Golin’s call to action echoes a similar request his outfit made in 2018 which later resulted in YouTube’s 2019 Consent Decree (as well as a $170 million penalty from the FTC), terms that the recent Adalytics’ study alleges Google has since broken.
“Both Fairplay and the ad buyers ran test ad campaigns on YouTube [in the run-up to the publication of Adalytics’ study] where they selected a series of users of attributes and affinities for ad targeting and instructed Google to only run the ads on ‘made for kids’ channels,” reads a letter co-signed by the complainants.
These test campaigns should have resulted in zero placements with no personalized ad placements served on “made for kids” YouTube content.

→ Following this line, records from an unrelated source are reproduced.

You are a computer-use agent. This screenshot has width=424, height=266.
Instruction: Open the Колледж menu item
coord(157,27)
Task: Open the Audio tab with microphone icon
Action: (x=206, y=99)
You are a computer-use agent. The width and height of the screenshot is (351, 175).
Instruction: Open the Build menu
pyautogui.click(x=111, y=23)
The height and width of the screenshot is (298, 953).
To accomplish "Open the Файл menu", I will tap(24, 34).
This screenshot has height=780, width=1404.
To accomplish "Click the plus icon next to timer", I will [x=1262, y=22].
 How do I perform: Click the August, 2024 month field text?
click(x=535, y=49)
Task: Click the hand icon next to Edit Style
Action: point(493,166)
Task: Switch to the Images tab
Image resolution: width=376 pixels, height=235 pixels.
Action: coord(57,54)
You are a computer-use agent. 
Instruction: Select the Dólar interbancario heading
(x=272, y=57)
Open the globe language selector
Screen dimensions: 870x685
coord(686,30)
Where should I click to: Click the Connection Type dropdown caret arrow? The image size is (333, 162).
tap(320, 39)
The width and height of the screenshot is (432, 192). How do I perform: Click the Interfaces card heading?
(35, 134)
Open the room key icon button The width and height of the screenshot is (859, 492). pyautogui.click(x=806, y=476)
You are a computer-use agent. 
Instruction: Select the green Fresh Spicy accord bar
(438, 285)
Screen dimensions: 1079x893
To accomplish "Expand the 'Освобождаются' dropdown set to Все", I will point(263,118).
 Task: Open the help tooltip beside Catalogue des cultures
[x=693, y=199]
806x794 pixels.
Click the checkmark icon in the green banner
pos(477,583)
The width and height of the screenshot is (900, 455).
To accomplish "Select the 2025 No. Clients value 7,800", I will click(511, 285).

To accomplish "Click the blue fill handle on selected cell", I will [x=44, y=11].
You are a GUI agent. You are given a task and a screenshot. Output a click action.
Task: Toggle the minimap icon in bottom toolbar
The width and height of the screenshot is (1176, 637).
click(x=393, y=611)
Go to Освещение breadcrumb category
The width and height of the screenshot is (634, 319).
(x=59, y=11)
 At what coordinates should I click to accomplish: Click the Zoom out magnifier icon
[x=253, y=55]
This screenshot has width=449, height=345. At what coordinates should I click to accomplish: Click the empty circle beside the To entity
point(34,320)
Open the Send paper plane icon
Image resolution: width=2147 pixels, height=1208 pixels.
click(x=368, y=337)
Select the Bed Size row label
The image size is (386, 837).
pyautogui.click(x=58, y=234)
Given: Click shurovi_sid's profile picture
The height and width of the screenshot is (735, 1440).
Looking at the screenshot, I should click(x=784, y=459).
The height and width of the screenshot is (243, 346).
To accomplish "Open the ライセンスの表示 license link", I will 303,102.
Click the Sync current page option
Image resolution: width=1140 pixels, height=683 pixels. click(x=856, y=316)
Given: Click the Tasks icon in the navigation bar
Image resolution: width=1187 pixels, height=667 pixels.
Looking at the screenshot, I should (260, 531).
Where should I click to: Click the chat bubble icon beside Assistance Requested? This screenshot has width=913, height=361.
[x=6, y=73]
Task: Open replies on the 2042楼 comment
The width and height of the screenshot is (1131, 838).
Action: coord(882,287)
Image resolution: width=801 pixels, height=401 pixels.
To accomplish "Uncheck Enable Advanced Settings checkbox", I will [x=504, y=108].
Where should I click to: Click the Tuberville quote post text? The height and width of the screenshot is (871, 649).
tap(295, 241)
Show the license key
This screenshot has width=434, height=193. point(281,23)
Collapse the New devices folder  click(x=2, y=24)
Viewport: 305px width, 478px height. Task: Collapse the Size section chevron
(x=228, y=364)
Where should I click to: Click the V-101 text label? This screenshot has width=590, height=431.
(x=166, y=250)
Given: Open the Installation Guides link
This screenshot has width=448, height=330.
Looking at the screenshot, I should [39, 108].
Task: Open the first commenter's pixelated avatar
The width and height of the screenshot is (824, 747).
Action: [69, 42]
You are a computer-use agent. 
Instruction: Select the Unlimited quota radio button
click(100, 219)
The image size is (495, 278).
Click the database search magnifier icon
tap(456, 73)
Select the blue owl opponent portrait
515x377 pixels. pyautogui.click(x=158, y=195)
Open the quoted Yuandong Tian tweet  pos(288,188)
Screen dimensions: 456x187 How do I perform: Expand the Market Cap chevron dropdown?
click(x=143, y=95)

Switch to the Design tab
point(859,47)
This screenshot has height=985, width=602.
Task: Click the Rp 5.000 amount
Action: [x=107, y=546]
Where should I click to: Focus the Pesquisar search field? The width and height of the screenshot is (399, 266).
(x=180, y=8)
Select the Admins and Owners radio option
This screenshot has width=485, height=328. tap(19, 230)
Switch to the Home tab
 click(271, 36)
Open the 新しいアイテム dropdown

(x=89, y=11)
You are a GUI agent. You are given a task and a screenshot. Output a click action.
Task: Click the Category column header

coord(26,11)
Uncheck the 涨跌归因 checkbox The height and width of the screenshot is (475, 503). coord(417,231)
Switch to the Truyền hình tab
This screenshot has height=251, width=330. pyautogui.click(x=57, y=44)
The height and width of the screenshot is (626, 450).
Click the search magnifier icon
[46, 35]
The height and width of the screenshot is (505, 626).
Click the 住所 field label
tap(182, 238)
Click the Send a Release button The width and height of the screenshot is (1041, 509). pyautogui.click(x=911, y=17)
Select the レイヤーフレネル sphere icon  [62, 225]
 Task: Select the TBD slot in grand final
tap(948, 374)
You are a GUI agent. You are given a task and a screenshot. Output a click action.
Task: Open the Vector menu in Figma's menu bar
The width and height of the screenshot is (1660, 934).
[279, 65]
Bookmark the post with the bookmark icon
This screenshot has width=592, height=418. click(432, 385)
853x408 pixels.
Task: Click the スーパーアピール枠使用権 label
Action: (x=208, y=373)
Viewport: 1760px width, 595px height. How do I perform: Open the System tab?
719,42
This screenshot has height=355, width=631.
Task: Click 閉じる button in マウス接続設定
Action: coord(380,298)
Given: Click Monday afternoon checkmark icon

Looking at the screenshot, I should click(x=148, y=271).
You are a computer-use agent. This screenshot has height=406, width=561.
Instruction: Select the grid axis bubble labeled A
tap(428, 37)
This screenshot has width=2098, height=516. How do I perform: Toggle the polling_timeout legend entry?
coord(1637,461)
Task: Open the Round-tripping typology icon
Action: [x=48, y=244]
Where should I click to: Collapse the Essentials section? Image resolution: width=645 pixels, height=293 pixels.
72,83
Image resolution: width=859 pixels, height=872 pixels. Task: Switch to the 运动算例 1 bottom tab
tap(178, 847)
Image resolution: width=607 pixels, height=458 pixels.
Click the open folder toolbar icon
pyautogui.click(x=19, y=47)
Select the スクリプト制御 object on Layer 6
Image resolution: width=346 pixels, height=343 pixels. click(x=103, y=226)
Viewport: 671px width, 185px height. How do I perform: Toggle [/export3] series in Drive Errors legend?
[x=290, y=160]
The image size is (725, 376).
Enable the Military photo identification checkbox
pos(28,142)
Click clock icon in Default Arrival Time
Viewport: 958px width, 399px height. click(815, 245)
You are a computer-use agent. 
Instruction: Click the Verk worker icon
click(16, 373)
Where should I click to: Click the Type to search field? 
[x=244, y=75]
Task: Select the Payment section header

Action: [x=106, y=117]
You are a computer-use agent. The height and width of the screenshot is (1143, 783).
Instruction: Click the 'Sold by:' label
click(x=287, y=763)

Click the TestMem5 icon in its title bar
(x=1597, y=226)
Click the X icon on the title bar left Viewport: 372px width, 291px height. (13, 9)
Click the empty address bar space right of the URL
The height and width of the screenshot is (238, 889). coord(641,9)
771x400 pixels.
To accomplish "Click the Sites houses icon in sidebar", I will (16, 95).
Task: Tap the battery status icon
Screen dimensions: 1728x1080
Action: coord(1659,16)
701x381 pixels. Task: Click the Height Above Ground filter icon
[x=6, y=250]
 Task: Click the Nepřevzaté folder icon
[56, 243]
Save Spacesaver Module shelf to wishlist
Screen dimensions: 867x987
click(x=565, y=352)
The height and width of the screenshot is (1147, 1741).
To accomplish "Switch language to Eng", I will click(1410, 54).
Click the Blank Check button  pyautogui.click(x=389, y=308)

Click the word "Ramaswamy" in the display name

However, Fairplay’s test campaign, run with Adalytics’ input, resulted in over 1,400 impressions on “made for kids” channel.
“There’s more than enough smoke here for regulators to investigate,” Golin told Digiday, “it is very difficult to explain that for every single ad we placed… was contextual because Google [campaign report] said that it met certain attributes.”
He went on to add, “It really defies belief that Google is able to predict with 100% accuracy.”
For its part, Google continues to defend the robustness of its child protection policies, and that it continues to adhere to the terms laid out in its 2019 consent decree.
Additionally, it also takes aim at the methodology employed by Adalytics Research, sources within the company have characterized some of the most recent studies as conflating its use of different pieces of measurement technologies. Additionally, an August 18 blog post from Dan Taylor, vp, global ads, at Google stated the research, as well as an earlier report from the same outfit, as “deeply flawed.”
“I have every expectation that the truth is somewhere in the middle,” said one media agency executive, who requested anonymity given their employers’ relationship with Google.
“In terms of the regulator considerations of minors, we’re leaving the veracity of those claims to the regulators,” noted the source, adding the allegations in the most recent report had most of their peers re-examining their exposure in the last week.
Speaking with Digiday in the immediate aftermath of the publication of Adalytics’ August 17 publication, Jamie Barnard, CEO of Compliant, said, “I don’t think this comes as a massive surprise… I don’t think these problems are the exclusive domain of Big Tech platforms, people in glass houses shouldn’t throw stones.”